Retype the part of the essay on the European Union's constitutional troubles that runs from "Mr Draghi is" up to and including "Rights [Opinion 2/13].".

Start of Selected passage

The dilemma in which Mario Draghi found himself over quantitative easing is emblematic of the state of the European Union as a whole. Like other of the EU’s crisis management measures, the resort to QE has been criticised for being too little and too late. The impact of QE is certainly undermined by relying so heavily on national central banks to act as backstops: only 20% of the bond purchases undertaken by the European Central Bank (ECB) is to be subject to the joint and several responsibility of the collective eurozone. In other language, QE is 20% federal and 80% confederal – with the larger part, if it all goes wrong, risking fragmentation of the monetary union.
Mr Draghi is not to be blamed for this predicament. It is not his fault that Germany has abandoned its once legendary commitment to the independence of the ECB. German disgruntlement is not limited to the Bundesbank. Its constitutional court, the Bundesverfassungsgericht, is equally at odds with the European Court of Justice (ECJ) in the preliminary ruling on the legality of the ECB’s outright monetary transactions [Opinion of Advocate General Cruz Villalon in Case C-62/14]. In another equally sensitive case, the ECJ has rejected the basis on which Germany and the other states negotiated the EU’s accession to the European Convention on Human Rights [Opinion 2/13].
These are but three powerful examples of the European Union’s growing constitutional difficulties. The Treaty of Lisbon, some nine years in gestation and just over five years in operation, is being tested and found wanting. Alexis Tsipras now knows for certain, if he did not before, that the European Council is gripped by tension between the eurozone’s debtors and creditors. Matteo Renzi is already up against the limits of the capacity of the Italian state to undertake the structural reforms on which Germany insists. Other leaders, notably of Spain, Britain and Belgium, are struggling to stem the rising tide of neo-provincialism: centrifugal forces at home compete with the centripetal force of European integration to weaken the capability and credibility of the old nation states. Across the Union, not least in France but now even in Germany, the rise of right-wing nationalism confounds the established political order of the pro-European mainstream. The UK is even thinking of leaving the EU altogether.
The overall effect of the various responses to the financial crisis, some more successful than others, has been to strengthen the technocratic character of the EU and to jeopardise its democratic legitimacy. The European Central Bank has been given important new powers to supervise the banking system, but the much-vaunted full ‘banking union’ will remain unreachable until treaty change allows the ECB to acquire the normal central bank status of last resort. The bail-out instrument of the European Stability Mechanism and the imposition of fiscal austerity have taken the form of extra-EU measures in order to evade the constraints of the Lisbon treaty. As things stand, the EU is empowered only to coordinate the national economic policies of the member states and forbidden from having one common policy for the Union as a whole combining fiscal, monetary and economic measures. The financial assets at its disposal are limited, and its revenue is controlled entirely by national treasuries. It is hardly surprising, given the scale of the slump and the weakness of economic governance, that the European economy remains stagnant.

End of Selected passage
Start of Supplied information

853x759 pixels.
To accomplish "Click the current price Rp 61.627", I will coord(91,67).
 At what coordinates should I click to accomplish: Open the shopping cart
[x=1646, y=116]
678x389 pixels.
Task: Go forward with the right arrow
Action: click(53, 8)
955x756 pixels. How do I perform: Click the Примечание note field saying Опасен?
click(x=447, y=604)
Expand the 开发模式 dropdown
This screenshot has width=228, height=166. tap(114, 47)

End of Supplied information

Final result:
Mr Draghi is not to be blamed for this predicament. It is not his fault that Germany has abandoned its once legendary commitment to the independence of the ECB. German disgruntlement is not limited to the Bundesbank. Its constitutional court, the Bundesverfassungsgericht, is equally at odds with the European Court of Justice (ECJ) in the preliminary ruling on the legality of the ECB’s outright monetary transactions [Opinion of Advocate General Cruz Villalon in Case C-62/14]. In another equally sensitive case, the ECJ has rejected the basis on which Germany and the other states negotiated the EU’s accession to the European Convention on Human Rights [Opinion 2/13].